Runs 'mr_cML_O' and supplements the result with data-perturbation (DP) standard errors and p-values that account for selection of the invalid-IV set.
mr_cML_DP_O( b_exp, b_out, se_exp, se_out, K_vec = 0:(length(b_exp) - 2), random_start = 0, random_start_pert = 0, maxit = 100, num_pert = 100, random_seed = 0, n, rho = 0, c1 = 1, c2 = 1, t = 0 )mr_cML_DP_O( b_exp, b_out, se_exp, se_out, K_vec = 0:(length(b_exp) - 2), random_start = 0, random_start_pert = 0, maxit = 100, num_pert = 100, random_seed = 0, n, rho = 0, c1 = 1, c2 = 1, t = 0 )
b_exp |
Numeric vector of SNP-exposure effect estimates. |
b_out |
Numeric vector of SNP-outcome effect estimates. |
se_exp |
Numeric vector of standard errors for 'b_exp'. |
se_out |
Numeric vector of standard errors for 'b_out'. |
K_vec |
Integer vector; candidate numbers of invalid IVs. |
random_start |
Integer; number of random starts on the original data. |
random_start_pert |
Integer; number of random starts per perturbed dataset. |
maxit |
Integer; maximum coordinate-descent iterations. |
num_pert |
Integer; number of data-perturbation replicates. |
random_seed |
Integer; if non-zero, used to seed the RNG. |
n |
Integer; GWAS sample size used in the BIC penalty. |
rho |
Correlation between 'b_exp' and 'b_out' due to sample overlap. |
c1, c2
|
Numeric inflation factors (>= 1) applied to 'se_exp' and 'se_out' respectively. |
t |
Instrument-selection threshold on the z-scale. |
A list combining the original 'mr_cML_O' output with the DP point estimates, standard errors and p-values for both cML-BIC and cML-MA-BIC.
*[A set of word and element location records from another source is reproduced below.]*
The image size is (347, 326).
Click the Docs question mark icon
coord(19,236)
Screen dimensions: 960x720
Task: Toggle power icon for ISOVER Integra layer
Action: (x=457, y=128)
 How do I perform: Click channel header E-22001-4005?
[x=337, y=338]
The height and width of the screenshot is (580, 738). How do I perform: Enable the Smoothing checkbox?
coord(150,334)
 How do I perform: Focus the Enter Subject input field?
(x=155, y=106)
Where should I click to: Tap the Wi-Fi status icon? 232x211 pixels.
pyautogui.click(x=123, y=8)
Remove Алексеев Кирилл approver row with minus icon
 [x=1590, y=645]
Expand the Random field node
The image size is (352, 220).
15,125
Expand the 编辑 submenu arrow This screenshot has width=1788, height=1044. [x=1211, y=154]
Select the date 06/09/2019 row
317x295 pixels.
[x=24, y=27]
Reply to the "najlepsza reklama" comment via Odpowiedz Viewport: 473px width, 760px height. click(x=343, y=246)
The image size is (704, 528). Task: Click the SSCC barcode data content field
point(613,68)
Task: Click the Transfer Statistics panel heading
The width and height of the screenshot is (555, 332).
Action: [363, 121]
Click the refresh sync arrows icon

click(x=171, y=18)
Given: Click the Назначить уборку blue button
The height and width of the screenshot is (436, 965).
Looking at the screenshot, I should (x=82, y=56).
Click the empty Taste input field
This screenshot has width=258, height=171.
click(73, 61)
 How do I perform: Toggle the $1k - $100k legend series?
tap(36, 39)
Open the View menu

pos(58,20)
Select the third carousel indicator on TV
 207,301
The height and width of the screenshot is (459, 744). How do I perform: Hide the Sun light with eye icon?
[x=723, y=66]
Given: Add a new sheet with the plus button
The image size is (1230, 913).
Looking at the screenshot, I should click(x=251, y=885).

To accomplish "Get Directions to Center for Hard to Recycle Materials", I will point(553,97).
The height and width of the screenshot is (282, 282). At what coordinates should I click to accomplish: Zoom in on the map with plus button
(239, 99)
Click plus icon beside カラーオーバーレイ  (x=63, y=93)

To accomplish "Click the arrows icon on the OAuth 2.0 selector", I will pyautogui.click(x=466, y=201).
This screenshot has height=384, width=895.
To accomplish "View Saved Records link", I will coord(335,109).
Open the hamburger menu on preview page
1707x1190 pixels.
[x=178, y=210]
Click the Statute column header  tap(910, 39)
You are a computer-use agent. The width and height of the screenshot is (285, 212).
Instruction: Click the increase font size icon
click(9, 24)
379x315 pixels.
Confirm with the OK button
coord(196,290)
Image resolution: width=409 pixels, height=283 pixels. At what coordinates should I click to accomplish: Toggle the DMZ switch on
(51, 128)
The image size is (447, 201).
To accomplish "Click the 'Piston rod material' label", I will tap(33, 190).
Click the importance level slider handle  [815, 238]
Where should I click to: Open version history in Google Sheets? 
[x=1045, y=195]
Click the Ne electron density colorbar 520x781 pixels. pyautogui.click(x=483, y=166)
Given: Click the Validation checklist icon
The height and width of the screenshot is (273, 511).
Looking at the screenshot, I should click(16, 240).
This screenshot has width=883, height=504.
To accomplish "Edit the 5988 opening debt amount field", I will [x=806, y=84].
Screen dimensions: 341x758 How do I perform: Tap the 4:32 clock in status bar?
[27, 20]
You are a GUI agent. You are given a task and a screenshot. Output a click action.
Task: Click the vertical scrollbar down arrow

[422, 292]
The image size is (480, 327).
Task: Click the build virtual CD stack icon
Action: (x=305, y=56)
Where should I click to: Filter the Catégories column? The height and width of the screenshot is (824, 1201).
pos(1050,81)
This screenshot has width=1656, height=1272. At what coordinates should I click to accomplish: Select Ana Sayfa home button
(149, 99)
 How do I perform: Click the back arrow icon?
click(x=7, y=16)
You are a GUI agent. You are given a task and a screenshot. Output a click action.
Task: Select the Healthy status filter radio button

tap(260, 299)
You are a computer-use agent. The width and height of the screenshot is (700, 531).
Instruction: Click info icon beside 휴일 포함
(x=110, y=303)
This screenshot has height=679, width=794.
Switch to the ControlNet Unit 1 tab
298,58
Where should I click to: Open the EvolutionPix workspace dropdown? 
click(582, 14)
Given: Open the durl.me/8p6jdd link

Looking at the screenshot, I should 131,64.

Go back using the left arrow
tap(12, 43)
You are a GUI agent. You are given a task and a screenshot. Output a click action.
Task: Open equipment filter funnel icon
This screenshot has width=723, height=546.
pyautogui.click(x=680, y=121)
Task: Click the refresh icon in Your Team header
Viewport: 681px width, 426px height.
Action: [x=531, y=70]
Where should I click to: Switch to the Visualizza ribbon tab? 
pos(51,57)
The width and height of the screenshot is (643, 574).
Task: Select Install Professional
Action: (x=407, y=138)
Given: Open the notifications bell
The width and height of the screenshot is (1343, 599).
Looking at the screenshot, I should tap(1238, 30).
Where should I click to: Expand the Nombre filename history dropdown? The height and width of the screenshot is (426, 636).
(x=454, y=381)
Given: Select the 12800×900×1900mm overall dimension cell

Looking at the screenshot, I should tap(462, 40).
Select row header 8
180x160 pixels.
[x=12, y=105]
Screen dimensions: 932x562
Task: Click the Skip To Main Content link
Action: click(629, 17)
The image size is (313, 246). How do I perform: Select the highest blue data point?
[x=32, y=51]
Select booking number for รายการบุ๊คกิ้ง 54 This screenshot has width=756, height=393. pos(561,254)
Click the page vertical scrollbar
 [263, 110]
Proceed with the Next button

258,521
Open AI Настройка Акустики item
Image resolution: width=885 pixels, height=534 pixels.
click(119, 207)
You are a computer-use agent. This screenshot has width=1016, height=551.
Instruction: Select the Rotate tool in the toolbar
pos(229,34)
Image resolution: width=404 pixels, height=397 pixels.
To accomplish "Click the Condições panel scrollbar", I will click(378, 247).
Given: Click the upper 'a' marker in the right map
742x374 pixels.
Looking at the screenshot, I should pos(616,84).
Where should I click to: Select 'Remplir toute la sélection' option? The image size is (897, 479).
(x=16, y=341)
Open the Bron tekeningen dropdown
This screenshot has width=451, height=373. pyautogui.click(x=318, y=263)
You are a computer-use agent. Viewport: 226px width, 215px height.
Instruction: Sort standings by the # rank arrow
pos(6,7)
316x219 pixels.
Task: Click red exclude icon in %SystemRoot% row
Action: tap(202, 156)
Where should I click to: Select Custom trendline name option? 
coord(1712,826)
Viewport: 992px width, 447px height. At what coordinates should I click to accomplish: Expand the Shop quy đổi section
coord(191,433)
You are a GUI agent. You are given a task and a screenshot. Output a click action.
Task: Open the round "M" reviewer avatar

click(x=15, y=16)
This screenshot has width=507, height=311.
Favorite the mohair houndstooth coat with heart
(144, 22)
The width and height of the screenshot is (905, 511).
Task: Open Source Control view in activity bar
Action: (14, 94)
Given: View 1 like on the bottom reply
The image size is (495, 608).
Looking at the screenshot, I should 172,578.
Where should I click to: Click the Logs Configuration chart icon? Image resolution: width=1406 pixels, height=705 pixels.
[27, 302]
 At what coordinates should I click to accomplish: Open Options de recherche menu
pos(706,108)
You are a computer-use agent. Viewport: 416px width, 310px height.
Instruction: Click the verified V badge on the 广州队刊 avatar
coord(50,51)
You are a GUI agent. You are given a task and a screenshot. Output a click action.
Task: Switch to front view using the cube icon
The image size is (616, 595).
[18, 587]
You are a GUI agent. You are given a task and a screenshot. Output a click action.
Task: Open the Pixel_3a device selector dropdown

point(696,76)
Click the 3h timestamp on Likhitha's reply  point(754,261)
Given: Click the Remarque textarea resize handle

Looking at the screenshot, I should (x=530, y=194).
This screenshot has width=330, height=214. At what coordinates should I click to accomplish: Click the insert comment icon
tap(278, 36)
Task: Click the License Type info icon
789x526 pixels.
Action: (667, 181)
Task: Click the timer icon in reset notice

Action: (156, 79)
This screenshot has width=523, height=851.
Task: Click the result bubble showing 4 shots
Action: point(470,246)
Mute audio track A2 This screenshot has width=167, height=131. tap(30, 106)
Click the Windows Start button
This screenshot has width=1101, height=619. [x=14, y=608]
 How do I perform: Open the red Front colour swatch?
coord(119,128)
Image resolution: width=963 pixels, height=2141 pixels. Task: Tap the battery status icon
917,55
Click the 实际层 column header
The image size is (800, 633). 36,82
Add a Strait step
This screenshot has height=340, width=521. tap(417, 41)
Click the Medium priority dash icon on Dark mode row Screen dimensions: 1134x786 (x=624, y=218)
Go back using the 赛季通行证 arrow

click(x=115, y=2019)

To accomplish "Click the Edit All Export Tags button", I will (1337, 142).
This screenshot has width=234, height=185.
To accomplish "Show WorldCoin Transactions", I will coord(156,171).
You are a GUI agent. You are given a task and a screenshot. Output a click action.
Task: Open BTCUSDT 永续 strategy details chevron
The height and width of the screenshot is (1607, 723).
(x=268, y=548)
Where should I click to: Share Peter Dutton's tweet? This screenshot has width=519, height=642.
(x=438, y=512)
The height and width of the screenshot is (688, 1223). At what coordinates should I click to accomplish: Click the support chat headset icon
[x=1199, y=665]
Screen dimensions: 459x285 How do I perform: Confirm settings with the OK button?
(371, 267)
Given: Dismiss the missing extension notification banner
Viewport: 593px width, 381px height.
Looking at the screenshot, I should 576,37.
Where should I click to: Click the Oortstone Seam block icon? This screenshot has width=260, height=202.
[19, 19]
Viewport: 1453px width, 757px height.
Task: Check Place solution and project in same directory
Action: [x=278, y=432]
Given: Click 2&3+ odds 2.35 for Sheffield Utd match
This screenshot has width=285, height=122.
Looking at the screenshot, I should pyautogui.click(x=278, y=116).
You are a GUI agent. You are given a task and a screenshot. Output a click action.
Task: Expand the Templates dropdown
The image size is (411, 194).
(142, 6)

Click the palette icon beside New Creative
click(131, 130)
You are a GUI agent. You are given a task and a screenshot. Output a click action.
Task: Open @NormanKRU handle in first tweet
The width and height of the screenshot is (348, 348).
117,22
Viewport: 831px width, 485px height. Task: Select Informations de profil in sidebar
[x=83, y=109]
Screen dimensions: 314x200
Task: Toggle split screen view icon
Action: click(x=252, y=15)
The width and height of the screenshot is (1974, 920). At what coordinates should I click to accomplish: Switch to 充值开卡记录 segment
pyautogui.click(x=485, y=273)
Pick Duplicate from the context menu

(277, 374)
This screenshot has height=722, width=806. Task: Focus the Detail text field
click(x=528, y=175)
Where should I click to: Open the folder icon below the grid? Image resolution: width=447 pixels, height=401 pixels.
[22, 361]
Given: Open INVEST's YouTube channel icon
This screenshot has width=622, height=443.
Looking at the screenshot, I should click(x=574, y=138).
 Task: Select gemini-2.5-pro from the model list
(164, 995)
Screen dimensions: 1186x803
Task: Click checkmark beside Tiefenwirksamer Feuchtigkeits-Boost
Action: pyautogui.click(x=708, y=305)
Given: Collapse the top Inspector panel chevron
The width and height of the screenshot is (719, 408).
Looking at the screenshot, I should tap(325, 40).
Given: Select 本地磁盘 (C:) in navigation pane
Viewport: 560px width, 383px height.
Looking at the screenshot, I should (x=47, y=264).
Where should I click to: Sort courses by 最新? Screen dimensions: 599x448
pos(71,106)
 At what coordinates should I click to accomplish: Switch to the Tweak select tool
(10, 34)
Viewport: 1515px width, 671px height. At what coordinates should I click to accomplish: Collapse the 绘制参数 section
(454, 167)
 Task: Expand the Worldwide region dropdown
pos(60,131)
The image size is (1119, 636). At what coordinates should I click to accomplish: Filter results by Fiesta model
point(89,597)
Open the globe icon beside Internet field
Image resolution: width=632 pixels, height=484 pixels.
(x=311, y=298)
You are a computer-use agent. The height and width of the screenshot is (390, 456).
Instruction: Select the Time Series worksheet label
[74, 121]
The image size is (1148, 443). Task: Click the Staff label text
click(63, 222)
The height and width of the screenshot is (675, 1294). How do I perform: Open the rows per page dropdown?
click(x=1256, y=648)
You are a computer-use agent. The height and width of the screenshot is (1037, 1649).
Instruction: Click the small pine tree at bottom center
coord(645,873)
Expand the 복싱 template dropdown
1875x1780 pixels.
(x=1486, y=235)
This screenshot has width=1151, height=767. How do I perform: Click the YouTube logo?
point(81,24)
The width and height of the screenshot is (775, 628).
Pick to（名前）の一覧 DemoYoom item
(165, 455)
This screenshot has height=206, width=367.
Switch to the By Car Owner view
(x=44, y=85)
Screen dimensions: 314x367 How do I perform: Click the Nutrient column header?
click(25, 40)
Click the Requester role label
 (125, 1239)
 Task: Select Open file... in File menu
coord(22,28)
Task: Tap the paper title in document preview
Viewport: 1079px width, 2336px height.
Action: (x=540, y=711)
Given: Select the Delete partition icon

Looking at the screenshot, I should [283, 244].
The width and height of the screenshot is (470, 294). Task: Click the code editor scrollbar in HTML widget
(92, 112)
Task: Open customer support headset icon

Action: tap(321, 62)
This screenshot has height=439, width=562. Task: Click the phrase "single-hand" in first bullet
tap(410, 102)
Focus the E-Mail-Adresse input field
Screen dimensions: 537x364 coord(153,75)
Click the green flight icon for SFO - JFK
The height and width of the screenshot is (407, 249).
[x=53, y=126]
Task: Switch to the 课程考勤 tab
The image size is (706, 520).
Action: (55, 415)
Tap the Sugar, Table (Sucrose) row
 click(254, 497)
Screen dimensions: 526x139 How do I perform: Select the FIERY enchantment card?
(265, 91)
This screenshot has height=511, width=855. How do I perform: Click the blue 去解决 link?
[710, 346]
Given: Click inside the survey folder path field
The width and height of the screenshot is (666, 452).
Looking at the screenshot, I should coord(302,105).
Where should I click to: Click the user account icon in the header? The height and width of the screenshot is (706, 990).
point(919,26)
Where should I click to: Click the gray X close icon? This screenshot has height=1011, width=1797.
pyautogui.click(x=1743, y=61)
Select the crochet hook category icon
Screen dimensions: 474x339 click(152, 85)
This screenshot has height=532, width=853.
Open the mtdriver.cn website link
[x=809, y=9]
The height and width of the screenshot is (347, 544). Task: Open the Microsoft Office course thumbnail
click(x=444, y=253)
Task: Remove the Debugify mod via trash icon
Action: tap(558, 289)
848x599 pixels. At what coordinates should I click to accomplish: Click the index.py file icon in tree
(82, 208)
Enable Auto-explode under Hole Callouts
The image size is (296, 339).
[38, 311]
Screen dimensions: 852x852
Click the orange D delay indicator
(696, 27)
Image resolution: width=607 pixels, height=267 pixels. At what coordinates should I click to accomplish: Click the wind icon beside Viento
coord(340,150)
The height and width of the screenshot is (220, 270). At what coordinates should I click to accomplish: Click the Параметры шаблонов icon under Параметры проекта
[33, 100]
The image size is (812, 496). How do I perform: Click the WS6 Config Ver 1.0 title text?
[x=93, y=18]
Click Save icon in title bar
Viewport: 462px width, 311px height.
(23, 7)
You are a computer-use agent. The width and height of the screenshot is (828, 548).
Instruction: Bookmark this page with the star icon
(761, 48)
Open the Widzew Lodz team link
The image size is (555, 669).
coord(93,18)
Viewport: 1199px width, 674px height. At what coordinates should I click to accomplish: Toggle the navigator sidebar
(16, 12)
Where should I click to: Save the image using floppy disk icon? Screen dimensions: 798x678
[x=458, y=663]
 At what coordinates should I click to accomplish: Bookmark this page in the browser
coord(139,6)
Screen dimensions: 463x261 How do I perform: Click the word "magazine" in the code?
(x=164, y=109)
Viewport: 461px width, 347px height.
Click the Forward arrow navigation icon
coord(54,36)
Runs the cML estimator across a grid of candidate values for the number of invalid IVs and combines the results with BIC and BIC model averaging (cML-BIC and cML-MA-BIC).
mr_cML_O( b_exp, b_out, se_exp, se_out, K_vec = 0:(length(b_exp) - 2), random_start = 0, maxit = 100, random_seed = 0, n, rho = 0, t = 0, var_est = 1 )mr_cML_O( b_exp, b_out, se_exp, se_out, K_vec = 0:(length(b_exp) - 2), random_start = 0, maxit = 100, random_seed = 0, n, rho = 0, t = 0, var_est = 1 )
b_exp |
Numeric vector of SNP-exposure effect estimates. |
b_out |
Numeric vector of SNP-outcome effect estimates. |
se_exp |
Numeric vector of standard errors for 'b_exp'. |
se_out |
Numeric vector of standard errors for 'b_out'. |
K_vec |
Integer vector; candidate numbers of invalid IVs. |
random_start |
Integer; number of random starts per 'K'. |
maxit |
Integer; maximum coordinate-descent iterations. |
random_seed |
Integer; if non-zero, used to seed the RNG. |
n |
Integer; GWAS sample size used in the BIC penalty. |
rho |
Correlation between 'b_exp' and 'b_out' due to sample overlap. |
t |
Instrument-selection threshold on the z-scale. |
var_est |
Integer in '1:4' selecting the variance estimator (see 'cML_estimate_random_O'). |
A list with cML-MA-BIC and cML-BIC point estimates, standard errors and p-values, the indices of the selected invalid IVs, and the negative log-likelihood and BIC sequences over 'K_vec'.
Turns a GraphMRcML mean-effect matrix and matching p-value matrix into a directed 'igraph' graph, colouring edges by sign and significance and suggesting per-edge widths. By default, edges with p-value below '0.05 / Me' are drawn in solid colour; edges with p-value below 'thres1' are drawn in a lighter shade.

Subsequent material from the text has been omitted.